Balneario de Lanjarón

Balneario de Lanjarón

El Balneario de Lanjarón

Desde mediados del siglo XIX, los poderes del agua como recurso curativo acabarían modificando sensiblemente el aspecto de la población y los modos de vida de sus habitantes. Durante el último tercio del siglo, la población disponía ya de numerosos hospedajes baratos en casas particulares y habitaciones para familias modestas, contando además con tres fondas (La Granadina, San Rafael y la de Reguera), cuya catalogación fluctuaba de acuerdo con el humor y la experiencia de los viajeros.

A partir de la década de 1920 el balneario de Lanjarón viva su época más gloriosa. Impulsados por las importantes reformas iniciadas, comenzaron a edificarse nuevos hoteles, que modernizaron radicalmente la oferta local y dieron al pueblo el aspecto de un gran centro turístico. El impulso constructivo de esa década permitió rellenar el espacio fronterizo que mediaba entre el casco urbano y el balneario, creando una banda hotelera -la Avenida- con las dimensiones y singularidad de otro nuevo pueblo.

Durante la dictadura de Primo de Rivera y la II República Lanjarón acabaría siendo el lugar de veraneo más importante de Granada, donde acude lo más selecto de su pequeña burguesía; el balneario se había consolidado como principal factor de atracción de visitantes, creando con ello una fuente de riqueza y trabajo estacional que constituía el soporte de muchas economías domésticas.

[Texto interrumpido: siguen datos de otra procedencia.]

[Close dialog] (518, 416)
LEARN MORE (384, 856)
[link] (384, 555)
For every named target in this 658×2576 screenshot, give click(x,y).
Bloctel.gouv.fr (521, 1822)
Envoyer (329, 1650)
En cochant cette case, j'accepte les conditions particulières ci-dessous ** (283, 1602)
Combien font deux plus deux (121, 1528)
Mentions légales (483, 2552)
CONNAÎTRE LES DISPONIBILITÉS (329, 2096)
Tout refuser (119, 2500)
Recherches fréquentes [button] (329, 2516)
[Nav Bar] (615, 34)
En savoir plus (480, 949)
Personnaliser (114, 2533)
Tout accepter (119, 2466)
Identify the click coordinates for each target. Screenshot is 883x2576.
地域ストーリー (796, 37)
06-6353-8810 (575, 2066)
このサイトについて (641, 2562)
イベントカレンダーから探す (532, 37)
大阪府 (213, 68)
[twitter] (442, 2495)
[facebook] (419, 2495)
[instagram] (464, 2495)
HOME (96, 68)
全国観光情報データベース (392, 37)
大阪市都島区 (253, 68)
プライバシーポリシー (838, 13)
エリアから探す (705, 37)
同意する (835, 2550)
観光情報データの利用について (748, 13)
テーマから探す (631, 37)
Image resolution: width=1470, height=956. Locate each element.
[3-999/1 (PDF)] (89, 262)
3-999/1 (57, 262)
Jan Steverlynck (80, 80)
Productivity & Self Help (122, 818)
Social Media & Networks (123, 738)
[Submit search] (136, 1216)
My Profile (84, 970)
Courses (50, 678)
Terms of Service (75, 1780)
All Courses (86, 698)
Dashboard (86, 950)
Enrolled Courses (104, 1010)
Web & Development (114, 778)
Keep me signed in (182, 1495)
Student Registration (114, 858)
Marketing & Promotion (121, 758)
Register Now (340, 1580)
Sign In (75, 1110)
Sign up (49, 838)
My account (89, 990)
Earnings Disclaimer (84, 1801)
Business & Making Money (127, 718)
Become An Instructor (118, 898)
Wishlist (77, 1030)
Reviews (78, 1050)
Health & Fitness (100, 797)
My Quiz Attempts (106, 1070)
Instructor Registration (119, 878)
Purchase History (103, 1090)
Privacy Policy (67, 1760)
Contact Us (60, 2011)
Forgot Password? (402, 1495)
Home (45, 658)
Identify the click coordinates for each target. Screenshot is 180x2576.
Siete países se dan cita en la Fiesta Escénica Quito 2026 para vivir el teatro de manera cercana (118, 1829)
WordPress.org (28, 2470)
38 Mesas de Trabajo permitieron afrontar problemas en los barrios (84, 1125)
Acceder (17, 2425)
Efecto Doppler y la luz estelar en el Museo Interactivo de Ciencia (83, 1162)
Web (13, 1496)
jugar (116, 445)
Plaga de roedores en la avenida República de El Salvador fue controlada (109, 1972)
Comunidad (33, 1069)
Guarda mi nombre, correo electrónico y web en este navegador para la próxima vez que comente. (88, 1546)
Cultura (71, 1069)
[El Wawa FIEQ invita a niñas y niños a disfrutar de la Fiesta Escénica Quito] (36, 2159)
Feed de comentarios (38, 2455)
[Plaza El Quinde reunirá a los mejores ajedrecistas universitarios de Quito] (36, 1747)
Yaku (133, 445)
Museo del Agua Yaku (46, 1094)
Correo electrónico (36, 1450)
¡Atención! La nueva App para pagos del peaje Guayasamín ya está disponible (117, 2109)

La Guerra Civil y la larga posguerra supusieron no sólo una trágica interrupción de esta trayectoria turística y de ese mundo apacible construido en torno a las aguas, sino también un cambio de propiedad y de gestión del Balneario. A raíz de la compra del establecimiento en 1947 por otro empresario granadino -Manuel Gallardo Torrens- se abrió una nueva etapa, caracterizada por la consideración creciente del agua como mercancía de consumo doméstico. Se inauguraba con ello una nueva actividad productiva y comercial, el envasado de agua mineral.

La reactivación del enclave balneario como centro turístico en vías de modernización hubo de promover la afluencia de un mayor número visitantes. En 1950 los agüistas ascendían a 4.559, experimentando a lo largo de la década un crecimiento constante, hasta superar las 7.000 personas en 1960.

A día de hoy el Balneario de Lanjarón se asienta sobre unos servicios remodelados y unas nuevas ideas respecto a la gestión de la actividad turística y balnearia.

Aguas Mineromedicinales

A partir de 1774, el nombre de Lanjarón comienza a difundirse por los efectos terapéuticos de sus aguas minero-medicinales. En 1792, con el fin de garantizar un mínimo de orden en la gestión de las aguas, el Ayuntamiento toma las riendas de las aguas.

Es en 1819, con la llegada a Lanjarón de D. Miguel Baldovi (primer director del Balneario) cuando se comienza a moderar el uso de las aguas y a investigar sus propiedades.

En 1875 pasa a ser de propiedad privada, siendo su primera propietaria la Duquesa de Medina Santoña. Tras su muerte, en 1899 lo adquiere D. Silverio Carrillo, garantizando el éxito de toda inversión.

En 1922, a su muerte, pasa en íntegra propiedad a su hija, Sor Matilde Carrillo, fundadora del colegio de la Caridad de Lanjarón.

A partir de esta fecha se suceden las obras de remodelación, construyendo un gran salón de manantiales y una sala de fiestas. Justamente, una de las últimas obras de importancia realizadas ha sido la recuperación de esta sala de fiestas.

A 32 llega ya el número de fuentes descubiertas, si bien solamente bajo el control de la dirección del propio centro se encuentran cinco, ya que las restantes son consideradas únicamente potables. Las propiedades de las cinco fuentes que se comercializan son variadísimas:

  • Capuchina: Clorurada, bicarbonatada y sódico-cálcica. Se emplea para problemas digestivos.
  • Capilla: Clorurada, bicarbonatada y ferruginosa. Activa el sistema muscular hepático y es ideal para diabéticos y personas con alto nivel de colesterol.
  • San Vicente: Bicarbonatada-cálcica. Ayuda a superar carencias renales, reduce la tensión y favorece la pérdida de peso.
  • Salud: Bicarbonatada clorurada sódico-cálcica. Es ideal para facilitar la digestión.
  • El Salado: Clorurada sódico-cálcica, magnésica ferruginosa (fuertemente mineralizada). Se emplea para baños termales. Sale a una temperatura media de 27º C. Tiene propiedades anti-inflamatorias y elimina el estrés, cansancio, ayuda en los problemas respiratorios y atenúa enormemente los efectos de la artrosis.